Alors que je commençais à faire des mouvements d’aérobic dans ma salle de bain afin de tout remettre en ordre, j’entendis frapper à la porte. Sûrement les voisins du dessus qui, au bout d'un an, se sont enfin décidés à venir se présenter. J’ouvris la porte mais face à moi, ce ne fût pas mon voisin mais le jeune homme de tout à l’heure. Il m’a dit qu’il avait oublié quelque chose. Il s'est précipité dans la cuisine et a trafiqué sous l’évier, il en a ressorti mon torchon tout trempé. Il avait inséré ce dernier dans le tuyau de la machine à laver et m’a dit qu’il avait oublié de le retirer. Il me précise que si j’avais mis ma machine à laver en route, toute l’eau se serait évacuée dans la cuisine.
Heureusement, il s’en est rappelé. Sinon, une fois ma cuisine inondée, j‘aurais fini par croire que ma maison était hantée...

Moralité : La vie n'est pas toujours un long fleuve tranquille et il faut toujours se méfier des petits ruissellements !

* Geçmiş olsun : Que tout aille mieux, bon rétablissement

vendredi 8 septembre 2006

Et la lumière fut



L’an dernier des amies m’ont offert pour mon anniversaire une veilleuse sans fil rechargeable très marrante achetée chez IKEA. J’avais trouvé ça mignon.
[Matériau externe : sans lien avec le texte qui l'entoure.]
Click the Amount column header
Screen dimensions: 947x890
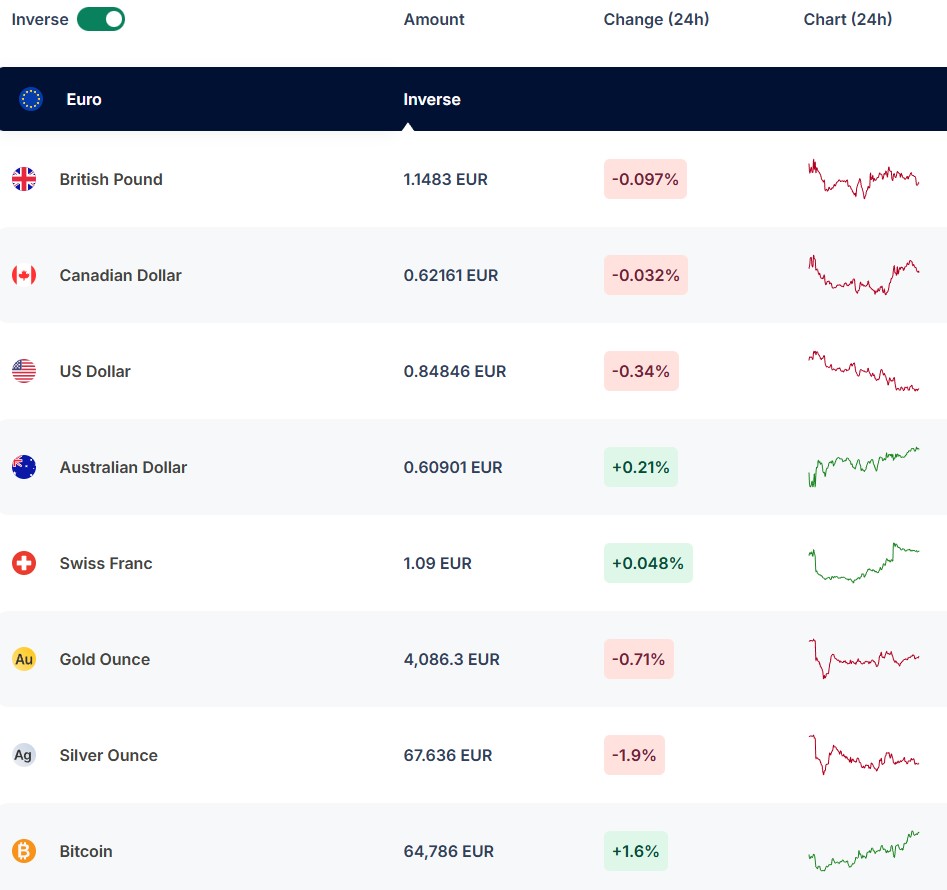pyautogui.click(x=434, y=19)
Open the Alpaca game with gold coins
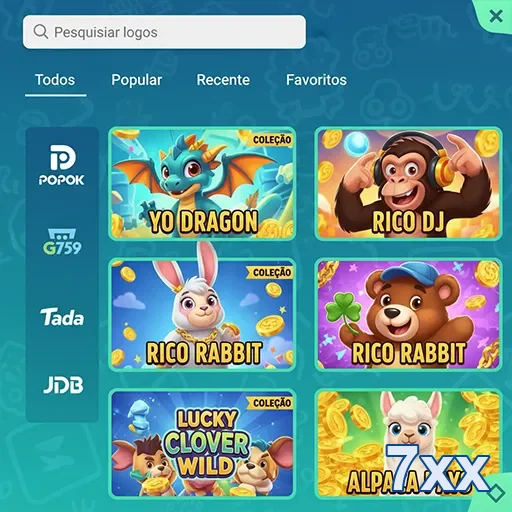 (408, 444)
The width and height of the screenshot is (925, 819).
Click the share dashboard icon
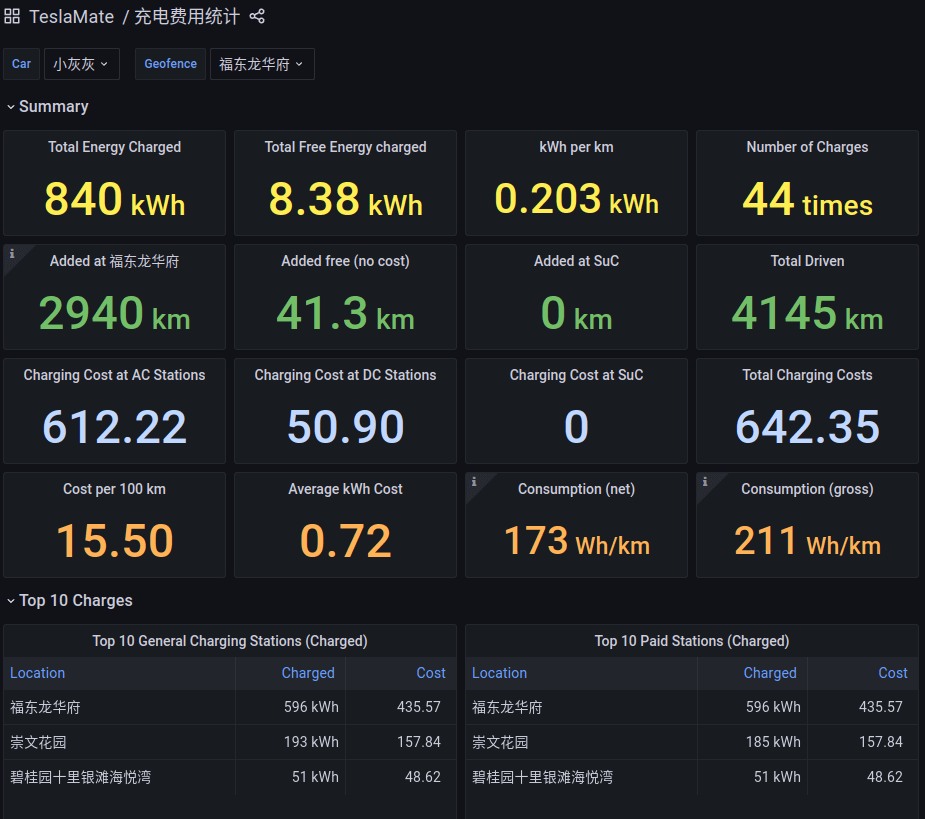(x=257, y=16)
Et puis finalement, je me suis rendue compte que c’est un gadget génial lors des fréquentes coupures de courant en Turquie. Le truc indispensable même !!! Il vous suffit de la prendre et de vous balader de pièce en pièce afin d’allumer des bougies ça et là. Ça vous évite de vous renverser de la cire sur les doigts !


Mes sources de lumière, à droite ma veilleuse magique !

3 Vendredis de suite, ils nous ont coupé le courant dans notre quartier. De 20h à 6h du matin, sans nous prévenir, bien sûr :( Pas de bol, j’étais à la maison en train de faire des travaux manuels. J’ai donc allumé des bougies mais c’est quand même difficile de lire ou de travailler sans lumière électrique. Bref, sans lumière, la nuit tombée, on ne peut pas faire grand chose, même avec une veilleuse... A part dormir !
Ce vendredi, je ne me ferai pas avoir une quatrième fois, je serais dehors avec les copains pour fêter l'anniversaire de Nihan, qu’on se le dise !!